• _TEXTO CITADO_
══════════════════════════════

Um pote plástico transmuta-se num tambor. Numa bomba. Num tijolo. Num livro.
Um coador plástico de repente é uma lupa, uma válvula, uma máscara.
E nos ensaios, os mundos faz de conta faziam-se reais. E cada hora ali provava que os sonhos mais impossíveis aconteciam, diante dos olhos de todos, e as pessoas viam, viviam, e as estrelas, de inveja, tremiam.
segunda-feira, 11 de junho de 2018
Repensando tudo um pouco
Algum dia, em breve ou nem tanto, será o último dia do meu maior projeto de todos: a própria vida. E sei que será a mesma coisa.
Livros não lidos. Músicas por ouvir. Pessoas com quem não falei. Lugares aonde não fui.
Não sei se terei tempo de repensar tudo isso nos derradeiros minutos ou se terei uma morte rápida, repentina, dessas que nos roubam, além da vida que viria, a apreciação da vida que tivemos, ou se terei o tempo de olhar para trás.
Se tiver, será uma grande agonia, eu sei. Mas, ainda assim, não consigo imaginar o terror de não sentir essa sede.
Essa certeza de que a vida tem muito mais, mas muito mais mesmo, do que consigo abraçar, é ao mesmo tempo uma agonia e um grande motivador. Me deixa inquieto. Me faz querer acelerar ritmos e com frequência sou obrigado a, conscientemente, pisar no freio.
Queria conversar com todas as pessoas.
Queria visitar todos os lugares.
Queria ler todos os livros.
Queria aprender todas as coisas.
Queria ouvir todas as músicas.
Queria saber de todas as histórias.
Assim usei meu tempo aqui. Se não visitei a todos que poderia ter visitado, é porque passei parte do tempo aprendendo coisas. Se não aprendi tudo o que poderia ter sido aprendido, é porque passei parte do tempo ouvindo músicas. Se não ouvi todas as músicas, é por que passei parte do tempo caminhando por aí.
E agora sigo. Hora de caminhar mais longe. Hora de descobrir novas inquietações.
domingo, 10 de junho de 2018
Ri
Ah amada, minha amada!

══════════════════════════════

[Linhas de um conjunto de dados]
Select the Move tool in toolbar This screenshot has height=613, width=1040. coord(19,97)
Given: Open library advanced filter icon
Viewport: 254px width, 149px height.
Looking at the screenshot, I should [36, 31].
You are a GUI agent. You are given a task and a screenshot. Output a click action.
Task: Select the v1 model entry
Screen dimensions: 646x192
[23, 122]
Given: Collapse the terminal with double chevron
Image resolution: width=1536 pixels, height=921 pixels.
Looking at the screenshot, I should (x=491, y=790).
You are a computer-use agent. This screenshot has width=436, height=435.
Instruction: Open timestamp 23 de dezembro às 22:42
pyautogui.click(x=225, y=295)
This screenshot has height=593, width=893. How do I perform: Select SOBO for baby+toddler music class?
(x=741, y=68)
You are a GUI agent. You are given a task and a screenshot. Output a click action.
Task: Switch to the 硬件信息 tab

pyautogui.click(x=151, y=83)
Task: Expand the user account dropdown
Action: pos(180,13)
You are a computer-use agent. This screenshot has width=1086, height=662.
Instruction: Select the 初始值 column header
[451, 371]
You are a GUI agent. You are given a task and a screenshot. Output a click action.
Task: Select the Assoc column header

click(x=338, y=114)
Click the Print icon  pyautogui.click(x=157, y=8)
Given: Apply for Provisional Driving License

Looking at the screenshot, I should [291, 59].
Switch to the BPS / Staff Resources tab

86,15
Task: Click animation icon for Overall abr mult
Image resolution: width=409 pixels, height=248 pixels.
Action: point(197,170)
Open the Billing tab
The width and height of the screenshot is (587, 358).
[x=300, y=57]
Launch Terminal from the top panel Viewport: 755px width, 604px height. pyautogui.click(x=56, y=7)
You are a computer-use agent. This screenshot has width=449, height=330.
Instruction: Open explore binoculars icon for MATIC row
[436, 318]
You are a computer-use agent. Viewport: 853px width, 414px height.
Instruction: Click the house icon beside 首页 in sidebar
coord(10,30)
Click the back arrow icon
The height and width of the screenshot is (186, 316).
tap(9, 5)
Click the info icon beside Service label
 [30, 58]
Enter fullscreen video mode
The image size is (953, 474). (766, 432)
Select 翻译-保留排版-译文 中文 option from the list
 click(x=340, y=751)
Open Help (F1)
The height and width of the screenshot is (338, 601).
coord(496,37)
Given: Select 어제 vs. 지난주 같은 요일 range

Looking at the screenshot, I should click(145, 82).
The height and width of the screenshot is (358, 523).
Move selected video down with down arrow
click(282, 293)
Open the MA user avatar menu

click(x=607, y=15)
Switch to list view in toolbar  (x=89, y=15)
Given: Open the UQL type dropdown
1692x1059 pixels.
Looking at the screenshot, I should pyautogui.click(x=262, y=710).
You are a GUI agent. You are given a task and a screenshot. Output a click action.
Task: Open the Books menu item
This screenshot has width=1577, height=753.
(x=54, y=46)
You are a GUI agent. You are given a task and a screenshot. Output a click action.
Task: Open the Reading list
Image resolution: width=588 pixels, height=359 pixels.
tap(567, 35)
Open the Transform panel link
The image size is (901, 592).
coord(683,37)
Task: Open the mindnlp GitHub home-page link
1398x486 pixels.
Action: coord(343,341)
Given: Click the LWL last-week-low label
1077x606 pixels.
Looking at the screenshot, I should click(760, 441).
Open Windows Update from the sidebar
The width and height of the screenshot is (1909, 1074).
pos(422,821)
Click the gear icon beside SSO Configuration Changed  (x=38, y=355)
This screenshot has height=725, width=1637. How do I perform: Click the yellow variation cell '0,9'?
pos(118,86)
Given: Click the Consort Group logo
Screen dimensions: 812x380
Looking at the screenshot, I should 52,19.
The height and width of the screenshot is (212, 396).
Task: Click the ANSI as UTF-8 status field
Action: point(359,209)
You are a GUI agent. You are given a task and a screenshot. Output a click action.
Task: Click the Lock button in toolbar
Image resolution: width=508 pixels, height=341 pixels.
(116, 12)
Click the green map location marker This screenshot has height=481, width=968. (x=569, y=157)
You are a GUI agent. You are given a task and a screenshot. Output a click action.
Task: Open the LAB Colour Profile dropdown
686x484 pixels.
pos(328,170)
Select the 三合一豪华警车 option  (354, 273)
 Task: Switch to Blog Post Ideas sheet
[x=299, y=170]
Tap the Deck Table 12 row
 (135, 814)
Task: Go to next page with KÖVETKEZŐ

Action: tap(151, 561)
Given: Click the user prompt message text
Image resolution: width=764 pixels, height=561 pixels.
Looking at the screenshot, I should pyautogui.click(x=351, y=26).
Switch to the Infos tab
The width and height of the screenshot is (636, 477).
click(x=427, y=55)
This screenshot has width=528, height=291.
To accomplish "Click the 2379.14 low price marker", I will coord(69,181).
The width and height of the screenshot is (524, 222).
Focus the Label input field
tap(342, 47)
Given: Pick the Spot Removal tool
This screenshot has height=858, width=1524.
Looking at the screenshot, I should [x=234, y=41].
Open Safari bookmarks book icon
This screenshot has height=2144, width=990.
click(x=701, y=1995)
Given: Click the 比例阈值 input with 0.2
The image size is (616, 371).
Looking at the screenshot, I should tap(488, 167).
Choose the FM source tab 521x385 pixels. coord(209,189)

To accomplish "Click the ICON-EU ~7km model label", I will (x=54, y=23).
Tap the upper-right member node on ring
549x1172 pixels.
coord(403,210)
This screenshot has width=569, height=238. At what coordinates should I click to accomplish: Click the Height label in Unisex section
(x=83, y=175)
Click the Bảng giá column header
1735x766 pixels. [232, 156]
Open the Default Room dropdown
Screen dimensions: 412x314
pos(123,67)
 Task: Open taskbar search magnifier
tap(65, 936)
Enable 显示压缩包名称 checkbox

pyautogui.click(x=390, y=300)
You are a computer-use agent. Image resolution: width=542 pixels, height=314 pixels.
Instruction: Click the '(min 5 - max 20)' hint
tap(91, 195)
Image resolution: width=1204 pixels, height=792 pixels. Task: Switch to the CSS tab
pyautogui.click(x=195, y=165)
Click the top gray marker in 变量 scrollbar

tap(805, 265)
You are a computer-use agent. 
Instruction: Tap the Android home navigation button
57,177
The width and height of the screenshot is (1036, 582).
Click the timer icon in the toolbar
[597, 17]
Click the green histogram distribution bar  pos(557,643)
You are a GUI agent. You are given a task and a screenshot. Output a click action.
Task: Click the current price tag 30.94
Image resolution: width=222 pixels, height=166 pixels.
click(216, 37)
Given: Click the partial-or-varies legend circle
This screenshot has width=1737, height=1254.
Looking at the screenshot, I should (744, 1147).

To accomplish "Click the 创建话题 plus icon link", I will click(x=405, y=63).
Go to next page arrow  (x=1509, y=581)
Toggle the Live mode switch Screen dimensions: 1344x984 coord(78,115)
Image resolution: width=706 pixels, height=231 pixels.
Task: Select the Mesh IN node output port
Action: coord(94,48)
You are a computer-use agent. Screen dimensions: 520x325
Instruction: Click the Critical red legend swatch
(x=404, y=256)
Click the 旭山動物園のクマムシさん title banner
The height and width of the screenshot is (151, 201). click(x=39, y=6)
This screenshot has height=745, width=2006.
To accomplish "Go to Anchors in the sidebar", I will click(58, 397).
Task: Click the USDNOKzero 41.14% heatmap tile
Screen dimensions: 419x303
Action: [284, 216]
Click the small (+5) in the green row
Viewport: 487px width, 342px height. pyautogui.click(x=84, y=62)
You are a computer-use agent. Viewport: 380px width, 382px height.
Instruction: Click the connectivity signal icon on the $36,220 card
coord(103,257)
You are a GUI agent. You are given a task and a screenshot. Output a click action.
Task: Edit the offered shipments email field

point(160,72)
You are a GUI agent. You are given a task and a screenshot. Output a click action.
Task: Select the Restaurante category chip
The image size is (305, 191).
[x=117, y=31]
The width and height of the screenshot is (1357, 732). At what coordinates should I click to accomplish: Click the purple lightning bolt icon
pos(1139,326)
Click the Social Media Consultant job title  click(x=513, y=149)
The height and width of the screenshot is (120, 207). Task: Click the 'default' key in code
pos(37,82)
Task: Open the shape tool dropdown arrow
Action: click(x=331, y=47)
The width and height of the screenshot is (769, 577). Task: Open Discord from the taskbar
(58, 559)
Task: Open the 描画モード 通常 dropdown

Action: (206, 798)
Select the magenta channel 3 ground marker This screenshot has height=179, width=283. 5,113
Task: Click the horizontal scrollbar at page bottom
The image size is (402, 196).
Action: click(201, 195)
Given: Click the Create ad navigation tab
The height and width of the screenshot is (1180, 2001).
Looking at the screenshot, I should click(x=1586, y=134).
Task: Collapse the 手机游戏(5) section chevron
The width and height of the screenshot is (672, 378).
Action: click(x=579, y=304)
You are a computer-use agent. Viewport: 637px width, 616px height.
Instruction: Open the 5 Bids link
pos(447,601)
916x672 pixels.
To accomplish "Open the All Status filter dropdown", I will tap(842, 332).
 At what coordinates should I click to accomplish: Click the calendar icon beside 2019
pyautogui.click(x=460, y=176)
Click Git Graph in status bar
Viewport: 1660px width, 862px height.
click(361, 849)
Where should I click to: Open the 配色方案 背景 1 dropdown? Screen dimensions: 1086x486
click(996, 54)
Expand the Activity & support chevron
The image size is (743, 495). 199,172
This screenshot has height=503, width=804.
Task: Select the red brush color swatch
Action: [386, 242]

══════════════════════════════

• _INSTRUÇÕES_
A: Reescreva de forma mais concisa o parágrafo do texto que começa por "Essa certeza de que a vida tem muito mais", mantendo suas ideias principais.
B: Transcreva fielmente as linhas das entradas desde a linha que contém "The height and width of the screenshot is (358, 523)." até a linha que contém "(x=54, y=46)", incluindo ambas.
O texto e as entradas não têm relação entre si.

• _RESPOSTAS_
A: A certeza de que a vida contém muito mais do que se consegue abraçar é, ao mesmo tempo, agonia e grande motivação. Ela provoca inquietação e desperta a vontade de acelerar o ritmo, o que muitas vezes obriga a frear de modo consciente.

B:
The height and width of the screenshot is (358, 523).
Move selected video down with down arrow
click(282, 293)
Open the MA user avatar menu

click(x=607, y=15)
Switch to list view in toolbar  (x=89, y=15)
Given: Open the UQL type dropdown
1692x1059 pixels.
Looking at the screenshot, I should pyautogui.click(x=262, y=710).
You are a GUI agent. You are given a task and a screenshot. Output a click action.
Task: Open the Books menu item
This screenshot has width=1577, height=753.
(x=54, y=46)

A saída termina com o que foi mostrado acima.